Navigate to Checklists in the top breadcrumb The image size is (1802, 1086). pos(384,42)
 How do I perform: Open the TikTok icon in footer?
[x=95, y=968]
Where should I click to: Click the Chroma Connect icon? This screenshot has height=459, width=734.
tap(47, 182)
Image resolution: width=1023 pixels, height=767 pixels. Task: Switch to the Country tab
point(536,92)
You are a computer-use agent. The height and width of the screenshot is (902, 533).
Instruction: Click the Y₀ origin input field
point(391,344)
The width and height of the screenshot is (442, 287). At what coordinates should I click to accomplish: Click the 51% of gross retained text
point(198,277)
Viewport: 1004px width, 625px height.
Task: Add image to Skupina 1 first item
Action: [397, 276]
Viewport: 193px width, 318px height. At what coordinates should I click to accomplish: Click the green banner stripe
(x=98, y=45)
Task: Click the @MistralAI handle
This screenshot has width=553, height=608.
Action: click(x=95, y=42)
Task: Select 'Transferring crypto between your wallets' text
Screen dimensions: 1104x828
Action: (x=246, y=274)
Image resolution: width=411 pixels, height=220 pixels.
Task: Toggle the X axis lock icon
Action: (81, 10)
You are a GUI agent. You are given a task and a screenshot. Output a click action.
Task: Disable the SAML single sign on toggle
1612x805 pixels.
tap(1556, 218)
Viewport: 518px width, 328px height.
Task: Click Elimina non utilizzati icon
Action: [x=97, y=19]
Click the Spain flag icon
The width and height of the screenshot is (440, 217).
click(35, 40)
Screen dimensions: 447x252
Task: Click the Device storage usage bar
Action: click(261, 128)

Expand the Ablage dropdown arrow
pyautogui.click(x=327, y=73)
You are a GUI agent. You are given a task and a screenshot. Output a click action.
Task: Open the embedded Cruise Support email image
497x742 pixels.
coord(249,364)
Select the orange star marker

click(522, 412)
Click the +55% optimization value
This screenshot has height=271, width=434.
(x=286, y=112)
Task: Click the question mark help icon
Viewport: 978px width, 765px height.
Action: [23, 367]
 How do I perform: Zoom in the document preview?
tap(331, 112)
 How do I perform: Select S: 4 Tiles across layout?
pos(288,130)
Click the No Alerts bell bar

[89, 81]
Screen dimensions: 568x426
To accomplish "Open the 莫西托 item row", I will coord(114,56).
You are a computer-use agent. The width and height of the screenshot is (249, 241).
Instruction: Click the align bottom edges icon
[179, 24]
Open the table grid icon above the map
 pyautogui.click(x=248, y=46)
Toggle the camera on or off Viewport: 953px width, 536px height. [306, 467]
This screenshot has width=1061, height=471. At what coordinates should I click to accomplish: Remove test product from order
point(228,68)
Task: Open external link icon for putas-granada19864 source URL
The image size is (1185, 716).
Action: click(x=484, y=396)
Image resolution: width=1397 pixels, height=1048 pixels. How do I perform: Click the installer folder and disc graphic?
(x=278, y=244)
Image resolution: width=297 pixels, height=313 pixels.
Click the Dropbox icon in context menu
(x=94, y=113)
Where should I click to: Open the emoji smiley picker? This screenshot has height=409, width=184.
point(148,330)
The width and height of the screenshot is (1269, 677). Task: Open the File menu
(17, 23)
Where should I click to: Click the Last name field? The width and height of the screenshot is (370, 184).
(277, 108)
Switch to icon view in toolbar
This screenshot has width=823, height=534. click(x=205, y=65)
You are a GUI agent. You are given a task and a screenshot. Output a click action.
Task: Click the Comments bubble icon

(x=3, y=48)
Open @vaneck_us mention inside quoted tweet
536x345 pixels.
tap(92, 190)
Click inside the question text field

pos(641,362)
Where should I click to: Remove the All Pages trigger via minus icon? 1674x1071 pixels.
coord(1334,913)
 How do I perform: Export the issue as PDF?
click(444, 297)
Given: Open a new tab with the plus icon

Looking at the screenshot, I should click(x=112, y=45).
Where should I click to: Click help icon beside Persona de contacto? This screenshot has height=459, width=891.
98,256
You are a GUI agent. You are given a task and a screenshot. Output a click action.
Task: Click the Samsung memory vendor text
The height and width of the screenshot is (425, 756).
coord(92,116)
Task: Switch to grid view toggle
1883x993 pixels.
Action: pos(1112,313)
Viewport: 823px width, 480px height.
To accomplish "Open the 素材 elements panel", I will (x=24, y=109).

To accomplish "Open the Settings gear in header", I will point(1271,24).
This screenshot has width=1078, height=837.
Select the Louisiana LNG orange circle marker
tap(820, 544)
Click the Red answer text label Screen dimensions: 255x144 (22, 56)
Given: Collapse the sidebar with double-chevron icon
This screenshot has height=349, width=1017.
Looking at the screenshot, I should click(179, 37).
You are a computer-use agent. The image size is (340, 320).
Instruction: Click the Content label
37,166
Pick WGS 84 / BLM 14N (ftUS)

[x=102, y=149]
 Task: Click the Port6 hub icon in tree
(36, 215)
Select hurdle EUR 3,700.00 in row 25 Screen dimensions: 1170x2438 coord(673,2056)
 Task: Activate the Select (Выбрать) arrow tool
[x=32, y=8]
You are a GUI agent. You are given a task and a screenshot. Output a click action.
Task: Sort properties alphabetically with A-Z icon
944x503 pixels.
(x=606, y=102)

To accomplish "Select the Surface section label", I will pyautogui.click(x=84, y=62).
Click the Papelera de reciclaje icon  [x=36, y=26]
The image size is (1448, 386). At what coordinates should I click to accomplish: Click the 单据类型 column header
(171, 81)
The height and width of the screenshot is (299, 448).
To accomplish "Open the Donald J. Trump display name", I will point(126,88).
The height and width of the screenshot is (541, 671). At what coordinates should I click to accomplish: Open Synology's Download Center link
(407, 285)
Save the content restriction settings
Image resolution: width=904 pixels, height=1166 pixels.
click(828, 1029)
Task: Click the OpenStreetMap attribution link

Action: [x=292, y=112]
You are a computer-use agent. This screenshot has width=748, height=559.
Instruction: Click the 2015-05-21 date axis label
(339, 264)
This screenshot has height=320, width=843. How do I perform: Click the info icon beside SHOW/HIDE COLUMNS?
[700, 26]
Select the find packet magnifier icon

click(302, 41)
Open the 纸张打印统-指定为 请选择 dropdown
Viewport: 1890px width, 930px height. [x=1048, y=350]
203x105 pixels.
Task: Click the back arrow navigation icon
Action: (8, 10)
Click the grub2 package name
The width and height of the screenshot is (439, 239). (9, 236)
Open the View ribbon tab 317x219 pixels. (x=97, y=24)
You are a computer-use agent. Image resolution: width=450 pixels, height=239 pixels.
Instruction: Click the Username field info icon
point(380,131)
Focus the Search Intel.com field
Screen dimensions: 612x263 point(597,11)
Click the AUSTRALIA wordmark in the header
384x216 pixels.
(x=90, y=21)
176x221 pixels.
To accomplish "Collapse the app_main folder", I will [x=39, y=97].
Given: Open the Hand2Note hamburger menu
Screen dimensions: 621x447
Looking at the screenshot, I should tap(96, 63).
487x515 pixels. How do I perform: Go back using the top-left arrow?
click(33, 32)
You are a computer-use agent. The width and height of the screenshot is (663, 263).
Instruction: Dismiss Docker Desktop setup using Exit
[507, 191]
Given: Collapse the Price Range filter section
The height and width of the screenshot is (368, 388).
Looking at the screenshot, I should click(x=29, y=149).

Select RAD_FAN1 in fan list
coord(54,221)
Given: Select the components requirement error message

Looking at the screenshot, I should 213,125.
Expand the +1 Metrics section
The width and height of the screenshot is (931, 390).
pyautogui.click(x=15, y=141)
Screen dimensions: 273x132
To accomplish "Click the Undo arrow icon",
======
▶ Exercise aim:
Scan the data above and copy every line with "section" in it.

▶ Solution for this problem:
To accomplish "Select the Surface section label", I will pyautogui.click(x=84, y=62).
Given: Collapse the Price Range filter section
Expand the +1 Metrics section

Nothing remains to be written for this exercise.